`Reregulation' needs a deft touch

IN the eyes of some Americans, George Bush's promise of a ``kinder, gentler nation'' can be fulfilled, in part, by the reintroduction of government controls on a number of areas that affect public health and safety. For them, the bloom is off the rose of deregulation. President Reagan came into office eight years ago pledging to ``get government off the backs of the American people.'' He slashed government red tape that in his view entangled the productive energies of American enterprise. Along with supply-side tax cuts, deregulation was part of a strategy to stimulate growth by lowering production costs.

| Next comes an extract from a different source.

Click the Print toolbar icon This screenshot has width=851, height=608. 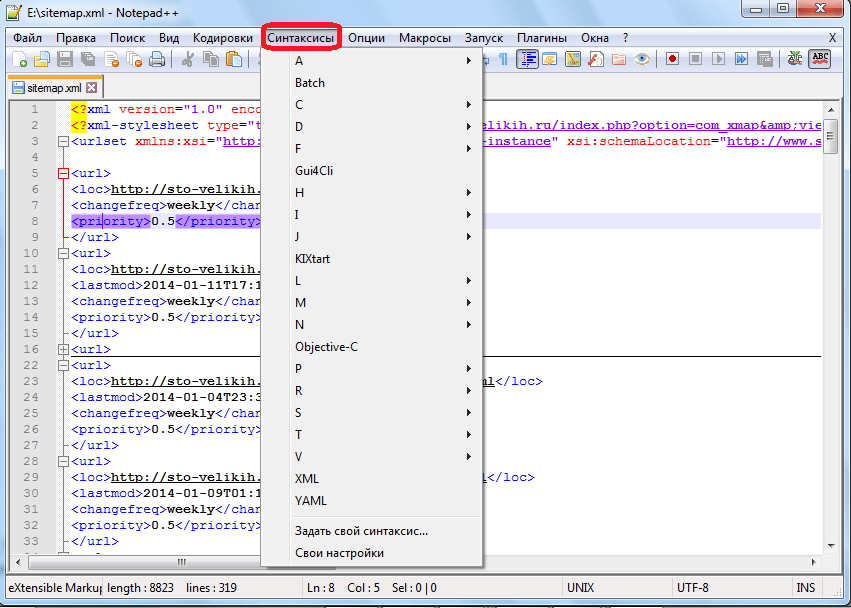coord(157,60)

Now, some critics contend that the process has gone too far. They point to crowded skies and rising fares in the airline industry, the threatened collapse of the savings and loan industry, merger mania in the corporate world, acid rain and coastal pollution, and reports of safety lapses in the workplace as evidence that government must reassert itself as a protector of the public interest. It is unrealistic, these critics say, to expect the free market to be both the power train and the brakes in the US economy.

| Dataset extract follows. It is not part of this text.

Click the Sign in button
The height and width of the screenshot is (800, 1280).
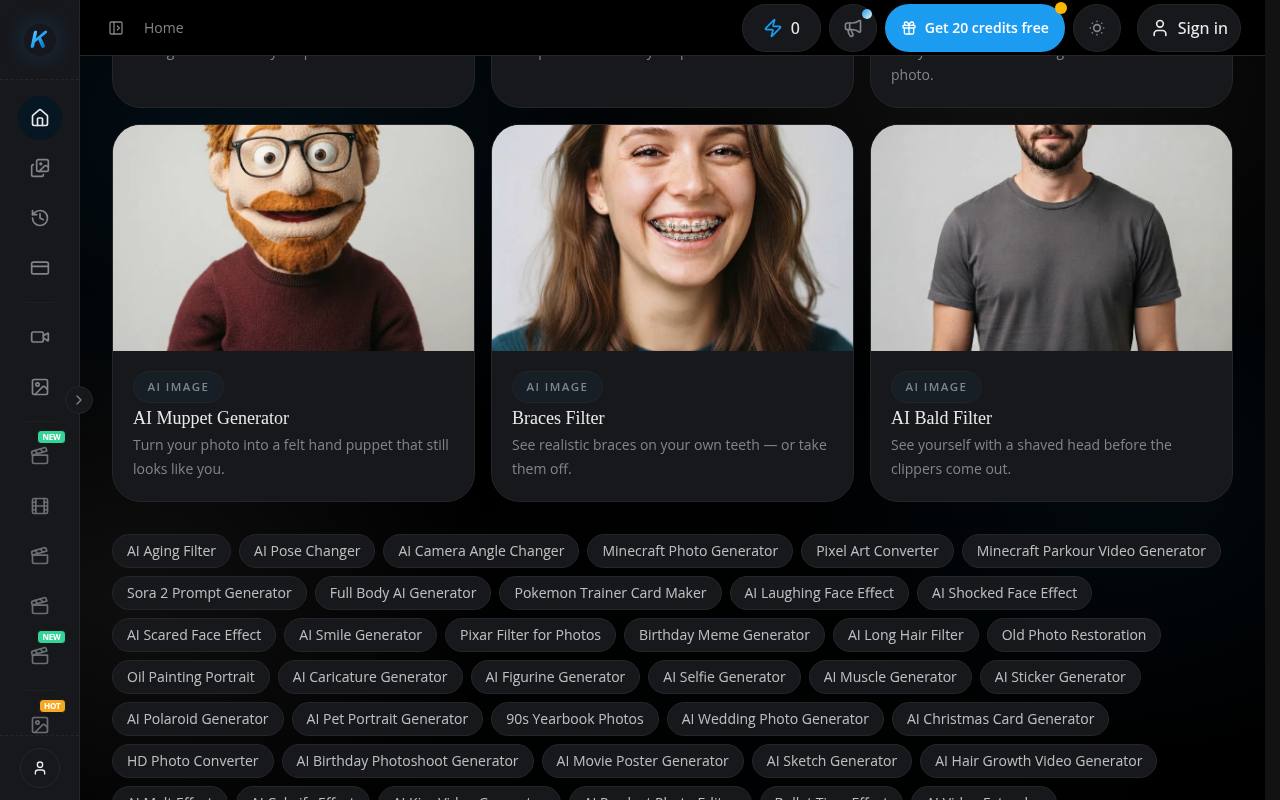(1189, 28)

Before the drumbeat for ``reregulation'' grows too loud, it may be well to recall some basic considerations.

First, deregulation wasn't invented by Ronald Reagan and a cabal of pro-business economists. Deregulation of the airline and trucking industries began under President Carter. For a decade there has been a degree of bipartisan recognition that government can, indeed, dampen initiative and misallocate resources.

Next, government controls, like politics, make for strange bedfellows. In the airline, trucking, and other industries, some of the fiercest opponents of deregulation were industry executives themselves, many of whom were queasy over the prospect of vigorous competition. A regulatory environment, every bit as much as laissez faire, can foster monopoly, price fixing, and sweetheart deals.

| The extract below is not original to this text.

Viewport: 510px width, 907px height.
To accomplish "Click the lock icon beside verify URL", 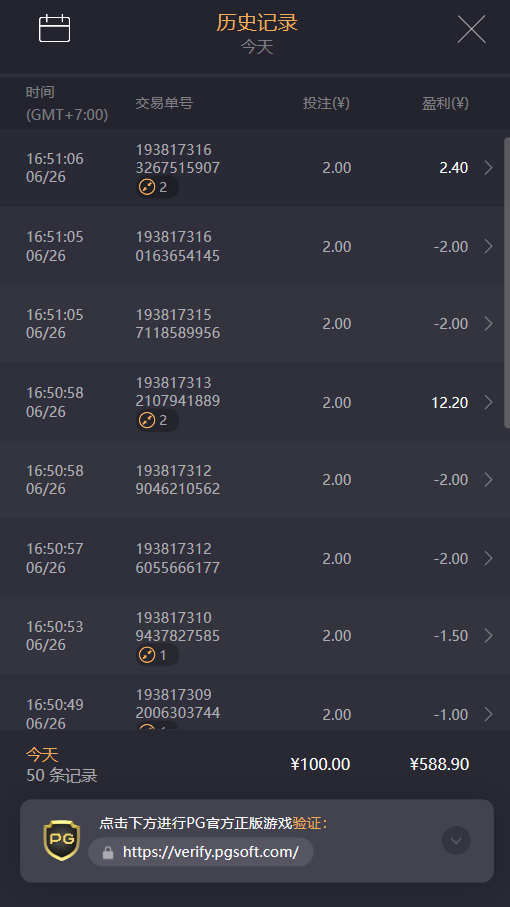I will tap(108, 853).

Finally, American consumers unquestionably have benefited from deregulation in lower prices and a wider array of services, and American workers have benefited to the extent that deregulation has contributed to sustained growth.

There may well be a need for stricter government oversight in certain economic spheres. For instance, airlines must not, under competitive pressures, take shortcuts on aircraft maintenance or crew readiness. And there is manifold evidence that government must give a higher priority to protecting the environment.

But the imposition or enforcement of government regulations should, in general, be done with a light and deft touch, in observance of a few guidelines:

The government's role in the marketplace should be limited to safeguarding against genuine threats to public health and safety, and should not be aimed at the achievement of a vague economic, still less political, agenda.

Regulatory decisions should be made on a case-by-case basis, not in response to a general preference for public over private decisionmaking, or vice versa.

There should be, in each instance, a compelling case for government action and clear proof that a regulation is the best means to achieve the desired goal.

Regulators should be mindful of the ``law of unintended consequences,'' recognizing that all regulation imposes economic costs that ultimately are passed along, often to consumers.

Above all, members of Congress and regulatory officials should bear in mind that, throughout the world, there is an inverse correlation between economic growth and heavy-handed government intervention in the marketplace.